* WHAT NEEDS TO BE DONE: How many lines in the records below contain the string "above"? Reply with the number only.

-- START --

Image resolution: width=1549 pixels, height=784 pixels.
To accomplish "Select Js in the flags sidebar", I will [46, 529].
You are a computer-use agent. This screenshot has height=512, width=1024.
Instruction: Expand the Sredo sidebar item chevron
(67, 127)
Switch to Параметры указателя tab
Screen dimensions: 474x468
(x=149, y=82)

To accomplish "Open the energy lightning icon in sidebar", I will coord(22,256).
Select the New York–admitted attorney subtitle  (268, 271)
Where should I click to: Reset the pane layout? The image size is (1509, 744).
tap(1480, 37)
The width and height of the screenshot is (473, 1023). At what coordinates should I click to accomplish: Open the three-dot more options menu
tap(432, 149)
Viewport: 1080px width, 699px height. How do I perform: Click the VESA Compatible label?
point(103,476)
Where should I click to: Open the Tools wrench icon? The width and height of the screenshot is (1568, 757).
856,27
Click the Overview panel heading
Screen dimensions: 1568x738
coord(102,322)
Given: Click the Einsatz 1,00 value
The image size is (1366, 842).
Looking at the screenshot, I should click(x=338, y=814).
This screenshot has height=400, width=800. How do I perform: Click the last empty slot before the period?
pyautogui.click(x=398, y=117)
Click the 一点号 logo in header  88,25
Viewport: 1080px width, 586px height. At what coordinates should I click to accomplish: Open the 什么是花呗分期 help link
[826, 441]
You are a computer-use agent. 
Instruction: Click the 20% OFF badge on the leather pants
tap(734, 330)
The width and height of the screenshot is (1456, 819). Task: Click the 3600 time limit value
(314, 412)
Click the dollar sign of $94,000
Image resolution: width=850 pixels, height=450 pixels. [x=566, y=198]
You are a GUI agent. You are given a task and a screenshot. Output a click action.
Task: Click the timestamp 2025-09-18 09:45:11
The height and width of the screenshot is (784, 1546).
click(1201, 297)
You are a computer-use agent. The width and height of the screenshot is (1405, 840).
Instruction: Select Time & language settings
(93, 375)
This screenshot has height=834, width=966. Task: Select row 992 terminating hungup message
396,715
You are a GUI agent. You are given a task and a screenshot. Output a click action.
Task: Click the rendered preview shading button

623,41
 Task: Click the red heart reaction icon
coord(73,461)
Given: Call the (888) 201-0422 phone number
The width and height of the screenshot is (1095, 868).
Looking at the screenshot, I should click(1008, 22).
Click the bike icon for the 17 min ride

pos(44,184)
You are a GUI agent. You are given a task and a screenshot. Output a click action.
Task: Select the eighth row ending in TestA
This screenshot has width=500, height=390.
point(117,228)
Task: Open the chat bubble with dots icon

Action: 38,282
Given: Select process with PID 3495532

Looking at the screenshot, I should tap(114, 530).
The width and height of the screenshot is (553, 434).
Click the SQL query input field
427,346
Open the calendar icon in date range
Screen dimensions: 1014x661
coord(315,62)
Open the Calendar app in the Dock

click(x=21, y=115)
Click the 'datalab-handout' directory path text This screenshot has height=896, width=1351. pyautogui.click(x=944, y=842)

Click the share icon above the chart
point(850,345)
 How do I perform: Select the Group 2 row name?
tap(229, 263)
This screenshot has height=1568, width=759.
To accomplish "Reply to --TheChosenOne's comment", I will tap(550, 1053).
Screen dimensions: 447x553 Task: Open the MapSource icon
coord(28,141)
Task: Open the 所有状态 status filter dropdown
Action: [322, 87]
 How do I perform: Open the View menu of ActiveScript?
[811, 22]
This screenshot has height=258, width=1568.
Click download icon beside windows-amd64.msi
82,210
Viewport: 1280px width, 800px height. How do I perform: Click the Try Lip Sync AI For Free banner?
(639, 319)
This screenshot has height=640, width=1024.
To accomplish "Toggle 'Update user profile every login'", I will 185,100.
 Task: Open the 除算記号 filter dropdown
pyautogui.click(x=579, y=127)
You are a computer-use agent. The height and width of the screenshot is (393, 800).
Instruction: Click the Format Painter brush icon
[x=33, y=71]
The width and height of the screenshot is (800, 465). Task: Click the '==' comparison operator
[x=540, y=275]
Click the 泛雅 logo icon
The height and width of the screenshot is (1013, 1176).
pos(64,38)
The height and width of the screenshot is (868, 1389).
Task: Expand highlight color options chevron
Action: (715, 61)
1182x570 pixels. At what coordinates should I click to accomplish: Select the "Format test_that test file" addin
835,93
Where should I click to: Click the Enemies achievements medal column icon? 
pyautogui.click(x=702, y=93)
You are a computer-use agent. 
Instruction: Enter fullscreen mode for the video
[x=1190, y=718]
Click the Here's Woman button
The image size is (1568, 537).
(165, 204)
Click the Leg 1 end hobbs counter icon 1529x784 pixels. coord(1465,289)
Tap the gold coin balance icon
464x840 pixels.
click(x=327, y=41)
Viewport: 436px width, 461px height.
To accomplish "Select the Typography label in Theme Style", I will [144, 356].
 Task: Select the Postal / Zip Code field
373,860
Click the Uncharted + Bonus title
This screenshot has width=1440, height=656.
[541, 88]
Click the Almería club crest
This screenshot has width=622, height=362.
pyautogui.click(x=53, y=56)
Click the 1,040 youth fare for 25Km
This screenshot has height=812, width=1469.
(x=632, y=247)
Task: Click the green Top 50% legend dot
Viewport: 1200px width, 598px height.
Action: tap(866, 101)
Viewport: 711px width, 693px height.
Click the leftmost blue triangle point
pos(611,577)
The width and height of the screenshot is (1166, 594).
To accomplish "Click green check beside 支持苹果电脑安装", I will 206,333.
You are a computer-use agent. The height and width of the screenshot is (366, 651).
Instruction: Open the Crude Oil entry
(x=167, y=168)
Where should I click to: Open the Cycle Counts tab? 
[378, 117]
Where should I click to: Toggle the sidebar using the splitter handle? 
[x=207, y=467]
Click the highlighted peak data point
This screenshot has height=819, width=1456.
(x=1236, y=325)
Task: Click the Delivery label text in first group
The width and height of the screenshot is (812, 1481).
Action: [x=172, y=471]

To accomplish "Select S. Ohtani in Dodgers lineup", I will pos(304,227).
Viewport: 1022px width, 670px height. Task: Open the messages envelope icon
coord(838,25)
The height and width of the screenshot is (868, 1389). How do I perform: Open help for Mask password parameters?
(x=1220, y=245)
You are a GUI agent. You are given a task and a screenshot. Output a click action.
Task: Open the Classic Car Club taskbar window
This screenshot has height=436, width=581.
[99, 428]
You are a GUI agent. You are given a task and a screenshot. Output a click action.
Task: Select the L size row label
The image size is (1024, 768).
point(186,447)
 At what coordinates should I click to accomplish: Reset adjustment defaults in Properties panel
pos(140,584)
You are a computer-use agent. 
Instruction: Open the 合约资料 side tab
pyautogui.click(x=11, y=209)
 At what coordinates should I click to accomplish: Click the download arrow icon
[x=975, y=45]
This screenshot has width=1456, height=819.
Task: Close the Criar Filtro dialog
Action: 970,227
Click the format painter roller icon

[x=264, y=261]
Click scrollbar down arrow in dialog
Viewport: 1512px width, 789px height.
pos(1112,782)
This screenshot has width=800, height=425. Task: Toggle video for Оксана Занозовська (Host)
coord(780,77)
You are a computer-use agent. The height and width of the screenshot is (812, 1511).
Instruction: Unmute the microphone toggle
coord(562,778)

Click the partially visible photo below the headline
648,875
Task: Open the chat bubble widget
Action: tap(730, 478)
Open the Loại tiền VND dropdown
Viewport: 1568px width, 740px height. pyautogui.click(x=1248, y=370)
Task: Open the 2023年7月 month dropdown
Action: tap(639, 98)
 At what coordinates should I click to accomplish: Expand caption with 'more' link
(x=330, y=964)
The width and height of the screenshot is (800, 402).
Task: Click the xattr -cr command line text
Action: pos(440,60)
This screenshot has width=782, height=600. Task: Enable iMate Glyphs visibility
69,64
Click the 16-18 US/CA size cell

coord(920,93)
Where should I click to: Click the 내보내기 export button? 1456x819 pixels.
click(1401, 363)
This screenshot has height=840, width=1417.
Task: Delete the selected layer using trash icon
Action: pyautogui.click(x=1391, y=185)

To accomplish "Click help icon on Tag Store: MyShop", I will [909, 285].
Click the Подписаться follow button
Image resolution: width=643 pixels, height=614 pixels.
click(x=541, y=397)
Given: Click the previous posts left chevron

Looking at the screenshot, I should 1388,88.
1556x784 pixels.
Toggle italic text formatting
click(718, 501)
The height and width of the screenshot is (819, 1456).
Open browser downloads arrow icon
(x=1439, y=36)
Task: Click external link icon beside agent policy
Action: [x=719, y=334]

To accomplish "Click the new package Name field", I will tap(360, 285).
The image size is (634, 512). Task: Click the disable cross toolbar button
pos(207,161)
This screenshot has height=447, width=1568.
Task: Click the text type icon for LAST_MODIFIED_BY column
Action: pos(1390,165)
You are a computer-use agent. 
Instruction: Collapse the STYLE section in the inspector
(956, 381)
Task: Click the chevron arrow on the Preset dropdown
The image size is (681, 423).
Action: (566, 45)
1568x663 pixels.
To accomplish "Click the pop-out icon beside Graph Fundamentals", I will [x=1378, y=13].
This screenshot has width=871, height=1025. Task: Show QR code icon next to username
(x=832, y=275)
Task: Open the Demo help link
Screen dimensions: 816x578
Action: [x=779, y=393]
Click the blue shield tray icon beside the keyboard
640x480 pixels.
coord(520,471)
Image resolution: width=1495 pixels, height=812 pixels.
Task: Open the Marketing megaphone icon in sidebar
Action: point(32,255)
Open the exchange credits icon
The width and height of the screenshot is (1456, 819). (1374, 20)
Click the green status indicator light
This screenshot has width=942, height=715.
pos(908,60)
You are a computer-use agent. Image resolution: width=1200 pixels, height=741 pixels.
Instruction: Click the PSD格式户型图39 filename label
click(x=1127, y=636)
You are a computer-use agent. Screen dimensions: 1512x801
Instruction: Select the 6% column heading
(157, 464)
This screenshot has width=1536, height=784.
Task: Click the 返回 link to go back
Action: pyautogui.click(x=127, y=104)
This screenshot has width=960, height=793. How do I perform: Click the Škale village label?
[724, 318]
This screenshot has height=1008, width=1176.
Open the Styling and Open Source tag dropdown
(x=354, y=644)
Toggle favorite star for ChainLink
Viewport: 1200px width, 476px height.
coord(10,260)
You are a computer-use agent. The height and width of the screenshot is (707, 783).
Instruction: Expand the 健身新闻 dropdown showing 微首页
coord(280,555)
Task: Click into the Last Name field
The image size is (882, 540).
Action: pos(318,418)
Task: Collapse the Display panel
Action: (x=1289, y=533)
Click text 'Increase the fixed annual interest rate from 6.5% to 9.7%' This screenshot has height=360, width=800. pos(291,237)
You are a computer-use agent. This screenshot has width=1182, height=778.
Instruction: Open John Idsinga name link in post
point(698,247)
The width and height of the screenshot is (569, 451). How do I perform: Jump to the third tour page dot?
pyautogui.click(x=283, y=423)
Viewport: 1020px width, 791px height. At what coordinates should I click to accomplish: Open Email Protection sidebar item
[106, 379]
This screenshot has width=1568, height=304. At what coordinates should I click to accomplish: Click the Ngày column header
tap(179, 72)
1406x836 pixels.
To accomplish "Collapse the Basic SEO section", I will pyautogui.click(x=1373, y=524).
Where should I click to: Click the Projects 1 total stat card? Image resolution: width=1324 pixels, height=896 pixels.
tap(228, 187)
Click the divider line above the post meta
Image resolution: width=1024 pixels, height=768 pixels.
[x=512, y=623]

-- END --

* THE ANSWER: 2